Lastly, enhanced streaming earnings were naturally accompanied by a major boost in the total number of paid subscribers. 60.4 million Americans paid for music streaming in 2019, up approximately 29 percent from 49.6 million in 2018.
In 2015, less than 11 million Americans subscribed to premium music services, and though the figure has grown tremendously each year, the 29 percent hike from 2018 to 2019 was the single largest year-over-year increase yet in terms of absolute subscriber gains.
Fast-Paced Streaming Growth Lessened Digital Downloads
2019’s total digital downloads dipped from 2018’s level, presumably because of the well-documented rise of paid streaming services. As streaming figures have increased each year since 2015, digital downloads have fallen each year since 2015.
However, music fans still spent nearly $900 million to own digital versions of their favorite songs in 2019. Incidentally, 2019 was the first year since 2006 to see digital-download earnings fall below one billion dollars.
Download revenue was essentially split between single-track and full-album purchases; ringtones and other download purchases comprised a very minor portion of 2019 earnings.
Finally, digital and customized radio revenue fell four percent from 2018, to $1.16 billion.
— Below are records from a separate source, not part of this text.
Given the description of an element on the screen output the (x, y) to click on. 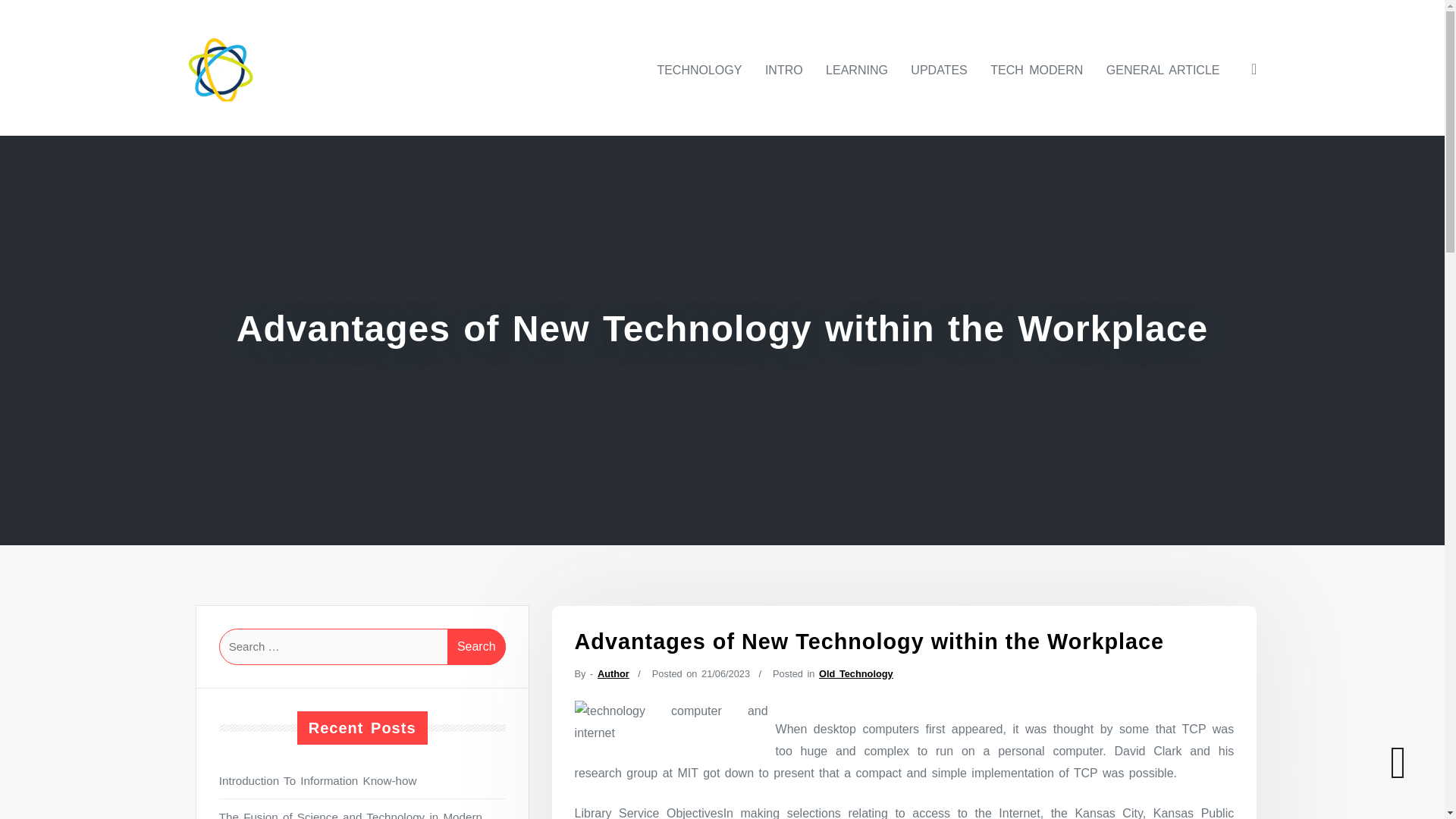
The Fusion of Science and Technology in Modern Pharmacy (362, 812)
Old Technology (855, 673)
TECHNOLOGY (699, 69)
Author (612, 673)
Search (475, 646)
INTRO (783, 69)
Search (475, 646)
Search (475, 646)
TECH MODERN (1036, 69)
LEARNING (856, 69)
UPDATES (938, 69)
Introduction To Information Know-how (362, 780)
GENERAL ARTICLE (1162, 69)
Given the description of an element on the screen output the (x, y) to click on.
With Vinyl Still Growing, Physical Revenue Held Strong
In 2019, earnings from physical music and related products essentially stayed the same as in 2018, decreasing by .6 percent overall.
Notably, though, CD revenue declined by 12 percent from 2018, to $615 million; vinyl revenue increased by 19 percent, to $504 million, and continued the 14-year growth trend. Moreover, 2019’s total represents the largest amount earned by vinyl since 1988.
It seems likely that vinyl will grow and CDs will falter in 2020 and beyond, though their relative performances are uncertain and will determine the trajectory of music’s physical earnings.